Conforme ele explicou ao Portal Vermelho, isto é um “reflexo do abandono do estado na garantia do direito da saúde, assim como do processo de desenvolvimento do país”. Ou seja, ele atribui ao crescente processo de desindustrialização do país a crise de abastecimento de insumos farmacêuticos.
“Não foi só a Ford e a Toyota que fecharam, mas inúmeras indústrias farmacêuticas, que fecharam suas plantas industriais, por falta de uma política, de incentivo e de uma perspectiva de que o medicamento é um produto diferenciado”, diz ele, salientando que, diferente de automóveis, medicamentos são produtos estratégicos para o país.
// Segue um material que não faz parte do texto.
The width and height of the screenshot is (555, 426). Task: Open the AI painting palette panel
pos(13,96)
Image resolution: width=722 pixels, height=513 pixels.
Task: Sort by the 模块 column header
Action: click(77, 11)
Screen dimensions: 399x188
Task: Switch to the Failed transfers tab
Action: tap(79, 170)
Mas Ronald acredita que este problema pode ser amenizado em breve, a partir dos compromissos assumidos pelo novo governo. Ele considera o lugar que a questão do Complexo Econômico Industrial da Saúde ocupou no programa de governo do presidente eleito, “pela capacidade, inteligência e história que o Brasil produziu nesta área”. Afinal, foi no governo de Lula que foi criada a Farmácia Popular, garantindo compras e abastecimento de medicamentos essenciais.
”Num curto espaço de tempo, pelo menos para a relação dos medicamentos essenciais, podemos ter um desfecho mais favorável à garantia do direito a saúde. Principalmente, se conseguirmos implementar os compromissos na área da Saúde, que o presidente Lula conseguiu sufragar nas urnas”, concluiu, otimista.
Questão de soberania
De acordo com Ronald, a pandemia mostrou que o medicamento está vinculado à questão da soberania e às demandas das necessidades do povo. “Na pandemia, se viu os países ricos centrais desperdiçando vacina, enquanto países da Africa sequer tinham acesso para seus profissionais de saúde”, criticou.
Agora, mesmo os países desenvolvidos sofrem desabastecimento. Ele lembrou que, mesmo sendo uma das principais produtoras de medicamentos, a Europa está mergulhada numa crise energética por conta da guerra, além do desabastecimento de insumos pela China e a Índia.
Tem solução
Mas o sindicalista insiste que, para além desses problemas conjunturais da guerra e da pandemia, existem os problemas estruturais brasileiros do “abandono da nossa capacidade de atender”. Por isso, ele considera que há possibilidade, sim, de garantir principalmente esses medicamentos estratégicos e essenciais, que não podem sofrer risco de desabastecimento.
“Agora que o Brasil voltou a ser um operador das relações internacionais num nível mais civilizado, fica mais fácil o Brasil encontrar solução para esse momento. O Brasil pode inclusive ajudar a encontrar soluções para um problema que é de todo o mundo”, aposta ele.
O Brasil já foi grande produtor e exportador de insumos farmacêuticos. A indústria farmacêutica do Brasil está entre as 10 maiores do mundo. Apesar disso, o país importa 90% da matéria-prima para a produção de medicamentos e vacinas.
Até a década de 1980, o Brasil produzia 50% dos insumos, com incentivo para que empresas produzissem um IFA (Insumo Farmacêutico Ativo). A partir do governo Fernando Collor, em 1990, houve a abertura de mercado e ficou muito difícil concorrer com os preços e tecnologia dos IFAs importados, com a indústria de insumos fechando.